For more than nine decades, the bar has welcomed figures whose names still give the room a cinematic charge. Charlie Chaplin came through. So did Charles de Gaulle. Jacqueline Kennedy visited Phnom Penh in 1967 and, according to the hotel’s own account, sipped the first Femme Fatale cocktail during that trip. The drink remains on the menu today, a signature made with champagne, cognac and crème à la fraise des bois.

There is something wonderfully old-fashioned about a cocktail with a biography. In an era when many bars chase novelty, Elephant Bar understands the power of continuity. The Femme Fatale is not just a recipe; it is a tiny act of preservation. Order it and you are not only drinking a cocktail, you are participating in a story that began before Cambodia’s modern travel boom, before luxury hospitality became a global visual language, before every bar needed an Instagram wall.

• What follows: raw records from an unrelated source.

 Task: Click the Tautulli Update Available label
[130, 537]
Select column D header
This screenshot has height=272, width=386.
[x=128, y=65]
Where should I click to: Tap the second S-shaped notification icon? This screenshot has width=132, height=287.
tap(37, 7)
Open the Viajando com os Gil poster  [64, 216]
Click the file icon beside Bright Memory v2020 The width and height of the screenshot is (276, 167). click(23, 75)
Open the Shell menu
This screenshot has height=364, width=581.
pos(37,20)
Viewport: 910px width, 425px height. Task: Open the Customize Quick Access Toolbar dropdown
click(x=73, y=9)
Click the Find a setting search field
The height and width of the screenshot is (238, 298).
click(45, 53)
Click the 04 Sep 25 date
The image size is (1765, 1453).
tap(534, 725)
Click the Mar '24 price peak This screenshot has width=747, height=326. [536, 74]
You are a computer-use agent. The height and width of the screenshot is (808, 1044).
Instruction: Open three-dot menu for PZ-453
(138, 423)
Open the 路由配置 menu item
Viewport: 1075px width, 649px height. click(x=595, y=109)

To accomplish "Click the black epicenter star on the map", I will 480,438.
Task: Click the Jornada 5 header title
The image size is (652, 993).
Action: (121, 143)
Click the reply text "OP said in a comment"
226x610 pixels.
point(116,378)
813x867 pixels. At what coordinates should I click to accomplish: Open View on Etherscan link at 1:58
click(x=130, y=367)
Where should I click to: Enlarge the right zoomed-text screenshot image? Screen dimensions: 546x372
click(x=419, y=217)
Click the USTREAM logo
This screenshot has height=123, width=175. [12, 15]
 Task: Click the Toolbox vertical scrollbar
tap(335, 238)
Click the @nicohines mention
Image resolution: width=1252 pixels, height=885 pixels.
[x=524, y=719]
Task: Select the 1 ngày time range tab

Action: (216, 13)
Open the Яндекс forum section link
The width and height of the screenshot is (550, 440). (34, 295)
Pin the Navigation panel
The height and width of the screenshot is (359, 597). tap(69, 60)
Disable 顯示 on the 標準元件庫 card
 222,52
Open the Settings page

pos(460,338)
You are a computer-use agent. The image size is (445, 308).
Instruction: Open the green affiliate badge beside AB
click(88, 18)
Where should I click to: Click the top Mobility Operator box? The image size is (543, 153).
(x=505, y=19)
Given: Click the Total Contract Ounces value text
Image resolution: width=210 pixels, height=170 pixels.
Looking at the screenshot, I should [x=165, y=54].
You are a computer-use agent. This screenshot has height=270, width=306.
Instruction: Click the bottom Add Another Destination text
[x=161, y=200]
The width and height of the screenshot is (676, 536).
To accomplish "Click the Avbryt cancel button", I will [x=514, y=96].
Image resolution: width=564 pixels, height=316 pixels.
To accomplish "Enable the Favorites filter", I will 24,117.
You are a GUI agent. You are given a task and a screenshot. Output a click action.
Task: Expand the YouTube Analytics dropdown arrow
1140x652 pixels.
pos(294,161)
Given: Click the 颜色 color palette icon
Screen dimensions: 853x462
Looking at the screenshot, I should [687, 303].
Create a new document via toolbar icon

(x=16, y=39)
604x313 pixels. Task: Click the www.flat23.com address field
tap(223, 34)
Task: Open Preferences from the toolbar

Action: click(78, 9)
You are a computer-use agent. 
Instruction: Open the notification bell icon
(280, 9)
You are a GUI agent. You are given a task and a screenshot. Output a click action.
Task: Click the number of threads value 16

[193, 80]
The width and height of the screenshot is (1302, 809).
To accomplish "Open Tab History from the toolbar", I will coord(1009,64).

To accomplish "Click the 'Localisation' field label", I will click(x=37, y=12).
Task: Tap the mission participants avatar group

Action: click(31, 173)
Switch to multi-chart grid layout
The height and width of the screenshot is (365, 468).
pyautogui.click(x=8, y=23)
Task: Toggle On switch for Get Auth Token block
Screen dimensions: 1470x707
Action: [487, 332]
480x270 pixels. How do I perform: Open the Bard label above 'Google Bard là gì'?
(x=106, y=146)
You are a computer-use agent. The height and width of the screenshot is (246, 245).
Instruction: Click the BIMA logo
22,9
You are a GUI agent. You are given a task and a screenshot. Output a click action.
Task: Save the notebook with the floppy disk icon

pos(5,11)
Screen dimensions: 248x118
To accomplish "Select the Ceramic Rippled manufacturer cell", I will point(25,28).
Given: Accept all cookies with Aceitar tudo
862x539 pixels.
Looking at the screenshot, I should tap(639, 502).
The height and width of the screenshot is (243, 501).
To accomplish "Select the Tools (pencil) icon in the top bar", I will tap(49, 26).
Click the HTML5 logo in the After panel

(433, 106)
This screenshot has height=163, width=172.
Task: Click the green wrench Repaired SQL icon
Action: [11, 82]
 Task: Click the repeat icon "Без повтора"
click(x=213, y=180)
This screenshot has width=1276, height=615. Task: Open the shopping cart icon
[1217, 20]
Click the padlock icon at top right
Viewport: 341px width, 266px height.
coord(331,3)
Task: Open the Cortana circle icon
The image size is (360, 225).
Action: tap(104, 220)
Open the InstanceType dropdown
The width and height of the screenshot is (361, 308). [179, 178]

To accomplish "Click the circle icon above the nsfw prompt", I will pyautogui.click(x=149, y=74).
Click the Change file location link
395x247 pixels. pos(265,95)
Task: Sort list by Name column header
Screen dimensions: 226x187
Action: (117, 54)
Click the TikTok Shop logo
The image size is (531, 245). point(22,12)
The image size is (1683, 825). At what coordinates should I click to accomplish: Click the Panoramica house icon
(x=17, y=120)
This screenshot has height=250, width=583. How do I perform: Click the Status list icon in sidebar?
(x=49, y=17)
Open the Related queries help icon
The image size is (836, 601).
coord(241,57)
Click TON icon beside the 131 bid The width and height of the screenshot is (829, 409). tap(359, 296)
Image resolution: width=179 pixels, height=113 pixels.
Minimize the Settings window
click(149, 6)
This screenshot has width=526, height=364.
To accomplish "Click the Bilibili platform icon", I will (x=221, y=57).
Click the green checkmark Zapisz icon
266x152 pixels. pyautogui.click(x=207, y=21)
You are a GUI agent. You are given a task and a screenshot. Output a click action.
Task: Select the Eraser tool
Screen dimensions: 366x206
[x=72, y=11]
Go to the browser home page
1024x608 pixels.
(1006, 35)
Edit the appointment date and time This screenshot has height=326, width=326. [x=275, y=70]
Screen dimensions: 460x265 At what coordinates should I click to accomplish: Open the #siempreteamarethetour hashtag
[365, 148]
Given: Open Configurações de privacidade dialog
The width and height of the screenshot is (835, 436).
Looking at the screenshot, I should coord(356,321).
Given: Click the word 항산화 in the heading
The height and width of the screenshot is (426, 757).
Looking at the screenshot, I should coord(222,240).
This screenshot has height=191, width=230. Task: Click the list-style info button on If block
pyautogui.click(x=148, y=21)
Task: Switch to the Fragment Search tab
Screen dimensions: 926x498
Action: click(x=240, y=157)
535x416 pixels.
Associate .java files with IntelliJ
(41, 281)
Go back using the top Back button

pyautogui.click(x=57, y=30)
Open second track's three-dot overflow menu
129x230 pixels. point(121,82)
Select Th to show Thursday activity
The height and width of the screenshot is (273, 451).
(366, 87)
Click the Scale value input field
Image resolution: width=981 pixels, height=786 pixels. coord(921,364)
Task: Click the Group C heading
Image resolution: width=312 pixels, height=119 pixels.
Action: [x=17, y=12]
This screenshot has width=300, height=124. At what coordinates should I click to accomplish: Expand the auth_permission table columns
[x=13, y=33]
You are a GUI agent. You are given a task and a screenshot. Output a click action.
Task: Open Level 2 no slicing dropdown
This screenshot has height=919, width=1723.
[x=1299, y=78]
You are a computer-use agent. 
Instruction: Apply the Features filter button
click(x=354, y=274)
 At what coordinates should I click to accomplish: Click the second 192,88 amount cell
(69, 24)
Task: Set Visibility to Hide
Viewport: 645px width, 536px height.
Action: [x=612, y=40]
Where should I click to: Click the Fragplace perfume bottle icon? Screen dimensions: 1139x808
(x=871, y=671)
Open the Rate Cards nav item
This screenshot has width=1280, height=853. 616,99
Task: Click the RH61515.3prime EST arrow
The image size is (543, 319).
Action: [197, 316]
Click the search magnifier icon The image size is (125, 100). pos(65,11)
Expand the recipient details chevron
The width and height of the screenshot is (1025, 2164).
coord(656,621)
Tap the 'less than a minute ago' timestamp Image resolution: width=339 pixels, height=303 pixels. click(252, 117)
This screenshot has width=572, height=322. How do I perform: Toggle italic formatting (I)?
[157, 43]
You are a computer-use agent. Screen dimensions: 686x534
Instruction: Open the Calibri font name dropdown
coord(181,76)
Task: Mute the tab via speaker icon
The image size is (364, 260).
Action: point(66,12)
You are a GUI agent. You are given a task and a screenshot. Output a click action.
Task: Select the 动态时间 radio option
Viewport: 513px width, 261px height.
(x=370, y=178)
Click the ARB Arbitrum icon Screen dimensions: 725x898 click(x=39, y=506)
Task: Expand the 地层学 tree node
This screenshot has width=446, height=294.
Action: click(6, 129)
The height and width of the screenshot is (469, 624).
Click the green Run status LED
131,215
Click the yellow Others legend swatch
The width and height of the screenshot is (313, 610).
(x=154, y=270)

Still, Elephant Bar is not surviving on nostalgia alone. Its drinks program has become a serious draw, particularly for gin lovers. The bar is known for one of Asia’s largest gin selections, including Sipsmith Raffles 1915 and the locally crafted Elephant Bar Gin. The hotel also offers an Elephant Bar Gin Experience, built around gin tastings and cocktails.
That balance between heritage and evolution is what makes the Food & Wine recognition feel especially timely. Across Asia, the best hotel bars are no longer simply places to wait for a table or take a nightcap after a long flight. They have become cultural rooms, gathering places and destinations in their own right. They tell stories about cities, taste, migration, colonial memory, local ingredients and the performance of hospitality.
Elephant Bar does that with unusual restraint. It does not need to shout. The room already has the architecture of glamour: arched colonnades, warm wood, soft seating, historical photographs and the feeling that the ceiling has heard better stories than most people ever will. The elegance is not sterile. It is lived-in. It has the faintly conspiratorial mood of a place where someone might begin the evening as a stranger and leave with a story they will repeat for years.
That may be why the bar has endured. Phnom Penh has changed around it—rapidly, unevenly, dramatically—but Elephant Bar remains a kind of civic salon for travellers with a taste for atmosphere. It offers what many modern luxury spaces try to manufacture and rarely achieve: a sense that you are somewhere specific.
The Food & Wine list includes hotel bars from across the world, from London to Hong Kong, Bangkok, Tokyo, Dublin, Quito and Sicily. Elephant Bar’s presence among them is a reminder that Cambodia’s hospitality scene is not simply part of a regional itinerary. It is producing, preserving and refining destinations worthy of international attention.

For Phnom Penh, the recognition also arrives as the city continues to define its place in the wider conversation about Asian travel. Bangkok has long had the global cocktail spotlight. Singapore perfected the grand hotel bar mythology. Hong Kong built a universe of skyline drinking rooms and experimental cocktail dens. Phnom Penh’s contribution is quieter, more intimate and perhaps more emotionally textured.
At Elephant Bar, the appeal is not about altitude or spectacle. It is about mood. A drink here is framed by history, service and the kind of room that makes you lower your voice without knowing why.
And perhaps that is what the best hotel bars still do. They give travellers a place to arrive, exhale, observe and feel briefly woven into the life of a city. They are less about escape than entry.
In Phnom Penh, Elephant Bar has been doing that for more than 90 years. Now the world is paying attention.